Interaction effect of GABA and CaCl2 on total protein content in petals of Jumilia rose. Columns with different letters represent significant differences at 5% probability using Duncan’s multiple range test. Vertical bars indicate standard errors (n=3).
Flavonoid content, carotenoids and antioxidant activity
Table 3 demonstrates the interaction effect of different levels of GABA and CaCl2 on non-enzymatic antioxidants and total antioxidant activity in rose petals. An increase in flavonoid content in petals was observed with the elevation of both GABA and CaCl2 levels. The highest concentration of flavonoids (21.17 mg. g−1 FW) was obtained when roses were treated with a CaCl2 solution at a 1.5% concentration and GABA at 40 mM. A significant increase in petal carotenoid concentration was also noted in response to CaCl2 and/or GABA, whether applied individually or in combination. In all treated plants, this parameter was significantly higher compared to the control group, with samples treated with CaCl2 (1.5%) and GABA (60 mM) recording 29.53 mg. g−1 FW carotenoids, representing an increase of over 2.5 times in comparison to the control group. A dose-dependent increase in total phenolic compounds in the petals was observed with the application of GABA and CaCl2, reaching 26.55 mg. g−1 FW at the highest treatment levels. This concentration was 1.62 times higher than that of the control group, which displayed 16.36 mg. g−1 FW. Additionally, a significant enhancement in the antioxidant activity of the petals was observed with the application of CaCl2 and/or GABA, whether applied individually or in combination. The control group exhibited significantly lower antioxidant activity (26.61%) compared to all other treatments. Generally, the highest levels of carotenoids, phenolic content, and antioxidant activity were observed when using the highest combined concentrations of GABA and CaCl2.

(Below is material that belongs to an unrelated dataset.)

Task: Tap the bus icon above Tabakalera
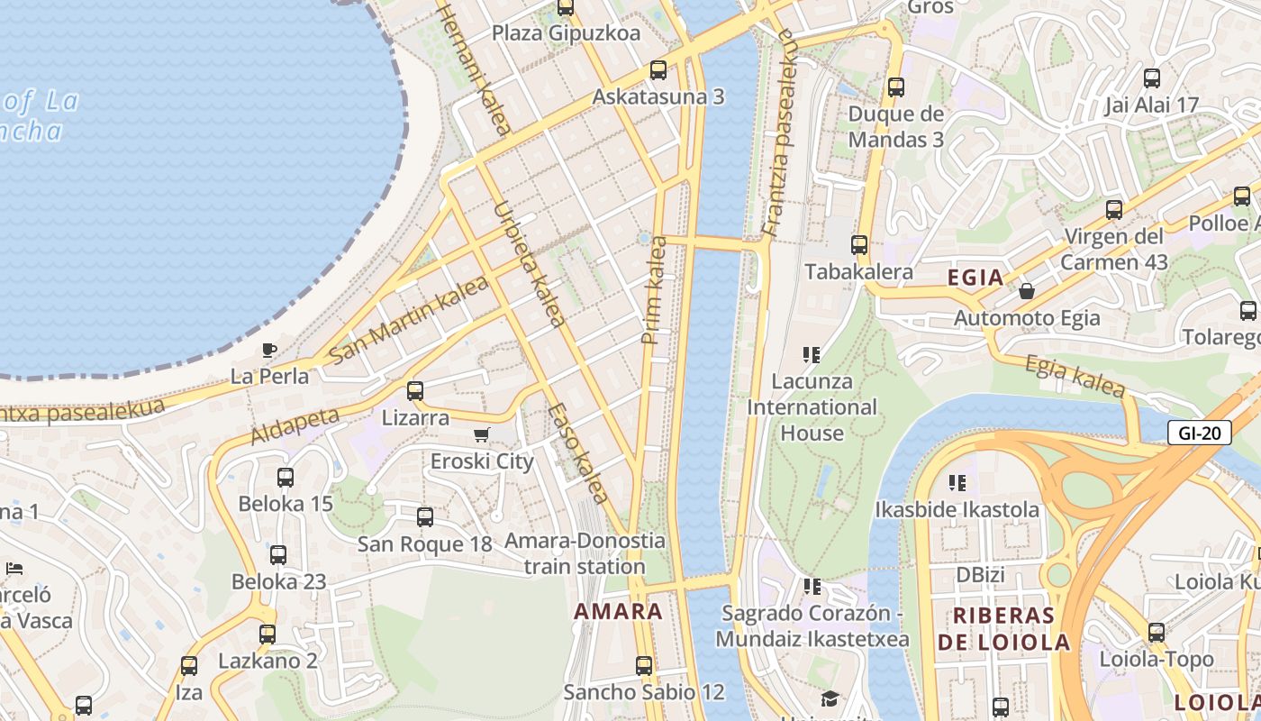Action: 859,244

Enzymatic antioxidant and polyphenol oxidase activities
Table 4 shows the interaction effects of different levels of GABA and CaCl2 on enzymatic antioxidant and polyphenol oxidase activities in rose petals. SOD activity exhibited a significant rise in response to higher concentrations of both GABA and CaCl2. The SOD activity in roses treated with a combination of CaCl2 (1.5%) and GABA (60 mM) reached 7.86 Units. mg−1 protein min−1, marking an approximately 2.93-fold increase compared to the control group (2.68 Units. mg−1 protein min−1). Similar trend was observed for the CAT activity. When roses were treated with CaCl2 (1.5%) and GABA (60 mM), the CAT activity reached 12.1 Units. mg−1 protein min−1, nearly tripling the activity level observed in the control group. The POD activity also followed a similar pattern of increase with the rise in CaCl2 and GABA concentrations. Samples treated with the highest levels of both compounds displayed a POD activity of 4.88 Units. mg−1 protein min−1 which was higher than all other treatments. In contrast, PPO activity showed a reverse response to elevated CaCl2 and GABA levels. The combination of CaCl2 (1.5%) and GABA (60 mM) resulted in a PPO activity of 1.84 Units. mg−1 protein min−1, which was lower than all other treatments.
ACC synthase activity
In the present study the application of GABA and CaCl2 significantly (P < 0.01) increased the ACC synthase activity in the petals of the cut rose flowers (Table 4). The results showed that the foliar pre-harvest application of GABA and CaCl2 reduced the ACC synthase activity. The highest and lowest of ACC synthase activity was obtained in the rose plants treated with GABA at 40 mM and CaCl2 at 1.5 and 0.75% rates and the untreated flowers (3.57, 3.96, and 8.18 nmol g-1 FW, respectively). In fact, the combined application of GABA and CaCl2 decreased ACC synthase activity by 151% compared to the untreated plants (Table 4).
MDA
The petal MDA content exhibited a significant decrease in roses subjected to higher levels of GABA and CaCl2. Specifically, in samples treated with CaCl2 (1.5%) and GABA (60 mM), the MDA content in the petals decreased by 20% relative to the control group (Fig. 3).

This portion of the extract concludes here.